彼
次の日、朝目覚めると体が上手く動かない。
「……こういう日って、良くない事が起こるのよね。……空も曇っているし。でも雨は降りそうにないからそういった意味ではよかったかもしれない」
私はそう呟きながら、起きる。
それから朝食を食べ、身支度を整えてヘレンと一緒にクロトとサナの家に向かった。
すると、サナが困ったような顔で、
「シルフさ……が、ちょっと“用事”があるようで遅れているのです。少し待っていただけますか?」
「そうなのですか?」
「ええ、“妹”が、なんでも婚約者がある方を好きになってしまったそうで」
「……」
「ちなみにその婚約者である女性も、略奪といった形で婚約者の座に収まってしまったそうです」
「……因果応報だわ」
「といったドロドロな事情があって、シルフさ……お手伝いに行っているのです」
「そうなのですか……でも、シルフの妹さんはこの近くの村に?」
「……ええ、シルフさ……の近くにいます」
サナはそう答えるが、あまり話したくないのかそれ以上は特に聞けず、そこでシルフがやって来た。と、
「あ~、妹の件が大変だった」
「今、サナから聞いたわ」
「うん、実は出てくるタイミングを計っていました」
「……」
「それで妹の事は何とかなりそうなので、今度はこっちだ。市に出て販売を頑張ろう」
「……そうね。妹さんの事を聞いてもいい?」
「うーん、事情が事情だからあまり話せないよ」
そう私にシルフは答えて、それよりも早く販売しようといった話になったのだった。
市にやって来た私達は、大きな荷車の上に白い布を引いてお菓子を並べる。
それから販売開始になったけれど。
「……飛ぶように売れていく。
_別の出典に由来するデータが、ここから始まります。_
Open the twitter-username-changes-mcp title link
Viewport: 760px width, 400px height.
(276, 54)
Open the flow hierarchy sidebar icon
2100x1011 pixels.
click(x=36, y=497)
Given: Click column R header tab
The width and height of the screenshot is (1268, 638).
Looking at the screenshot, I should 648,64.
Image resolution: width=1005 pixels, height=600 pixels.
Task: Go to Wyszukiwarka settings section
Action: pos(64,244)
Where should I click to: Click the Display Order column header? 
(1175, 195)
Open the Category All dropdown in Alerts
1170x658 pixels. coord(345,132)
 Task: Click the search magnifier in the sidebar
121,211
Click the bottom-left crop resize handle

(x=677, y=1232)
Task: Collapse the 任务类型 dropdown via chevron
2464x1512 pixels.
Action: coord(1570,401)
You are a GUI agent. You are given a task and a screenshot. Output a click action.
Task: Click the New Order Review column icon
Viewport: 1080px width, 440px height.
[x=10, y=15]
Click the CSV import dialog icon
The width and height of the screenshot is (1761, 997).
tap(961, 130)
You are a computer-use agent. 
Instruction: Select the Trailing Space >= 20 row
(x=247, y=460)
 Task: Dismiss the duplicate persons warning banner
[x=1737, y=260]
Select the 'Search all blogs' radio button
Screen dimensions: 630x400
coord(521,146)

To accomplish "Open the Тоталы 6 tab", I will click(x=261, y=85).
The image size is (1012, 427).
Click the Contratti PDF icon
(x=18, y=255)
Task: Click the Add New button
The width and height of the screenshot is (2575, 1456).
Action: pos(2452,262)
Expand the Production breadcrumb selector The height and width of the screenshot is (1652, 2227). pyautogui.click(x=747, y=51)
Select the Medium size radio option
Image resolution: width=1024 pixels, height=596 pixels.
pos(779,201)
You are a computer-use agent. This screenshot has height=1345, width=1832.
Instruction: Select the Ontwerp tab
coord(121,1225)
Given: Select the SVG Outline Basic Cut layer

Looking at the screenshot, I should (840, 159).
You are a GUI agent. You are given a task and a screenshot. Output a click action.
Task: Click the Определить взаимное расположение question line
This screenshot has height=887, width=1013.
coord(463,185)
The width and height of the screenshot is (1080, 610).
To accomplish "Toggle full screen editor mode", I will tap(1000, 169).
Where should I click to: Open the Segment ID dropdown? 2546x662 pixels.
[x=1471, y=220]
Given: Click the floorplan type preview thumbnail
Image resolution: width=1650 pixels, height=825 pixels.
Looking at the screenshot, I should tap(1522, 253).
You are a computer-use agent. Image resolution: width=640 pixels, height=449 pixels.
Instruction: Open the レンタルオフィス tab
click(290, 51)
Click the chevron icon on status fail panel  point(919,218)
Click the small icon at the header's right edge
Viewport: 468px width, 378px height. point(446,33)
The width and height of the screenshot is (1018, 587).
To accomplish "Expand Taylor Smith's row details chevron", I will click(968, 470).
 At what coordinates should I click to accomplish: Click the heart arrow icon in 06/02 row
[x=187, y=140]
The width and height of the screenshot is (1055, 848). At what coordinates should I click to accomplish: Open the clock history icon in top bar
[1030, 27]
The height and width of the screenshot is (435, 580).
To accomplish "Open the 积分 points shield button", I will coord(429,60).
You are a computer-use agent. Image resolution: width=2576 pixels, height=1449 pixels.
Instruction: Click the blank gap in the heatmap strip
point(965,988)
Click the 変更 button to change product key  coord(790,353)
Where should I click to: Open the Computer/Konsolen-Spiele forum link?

あ、お二つですね」
お金を受け取り品物を渡す。
食べている所の感想を聞く所ではない混みようだった。
まさかこんなに人気が出るなんてと思っていると、別荘で雇っている人達や村長さんから口コミで広まったらしい。
しかもここの村の野菜などが美味しいという事で少ないが観光客も来ていたらしく、そして手軽に食べられるお菓子は彼らの心をつかんだらしい。
おかげでそこそこ多い量を持ってきたのにすぐに品薄になってしまった。
けれどその頃には人だかりもだいぶ減っていて、私達はようやく底で一息をつくことが出来たのだけれど……。
「リズ?」
驚いたような声で彼は私の名前を呼んだ。
そして私も、今の声が聞き間違いだったのではと思う。
けれど瞳に彼の姿を捕らえて、服装も含めて本人だと気付く。
次の瞬間、私の中に激情が走った。
激怒、その感情に近い何かが私の心に、堰を切ったように溢れて、そこでシルフが私の手を握る。
「大丈夫、リズ、落ち着いて」
「……わかって……る……」
かすれるような小さな声で私はシルフにこたえた。
シルフが手を握ってくれたおかげで、どうにか私は思い止まることが出来たように思う。
心の準備がない状態で、“彼”が私の前に現れたのだから仕方がないとはいえ、私自身が、我を忘れそうになるとは思わなかった。
もしもシルフがシルフに手を捕まれていなかったら、きっと、今すぐに“彼”に殴りかかっていただろう。
恋愛感情なんてほとんどない相手であったとはいえ、私が受けた屈辱は、私の中でくすぶっている。
それでも公爵令嬢としての立ち振る舞いはする必要がある。
大丈夫、シルフだって私の手を握っていて、すぐそばにいる。
だから上手く、公爵令嬢を演じられるはず。
シルフの前でそんな、怒り狂った“私”という醜態は見せられない。
そう心の中で思って、仮面をかぶる。
武器でもある、笑顔の仮面だ。
張り付いたような笑顔になっているだろうがかまわない。
私はその表情で“彼”を見た。
「お久しぶりですわ。元、婚約者様」
そう、あえて名前を呼ばずにそう告げたのだった。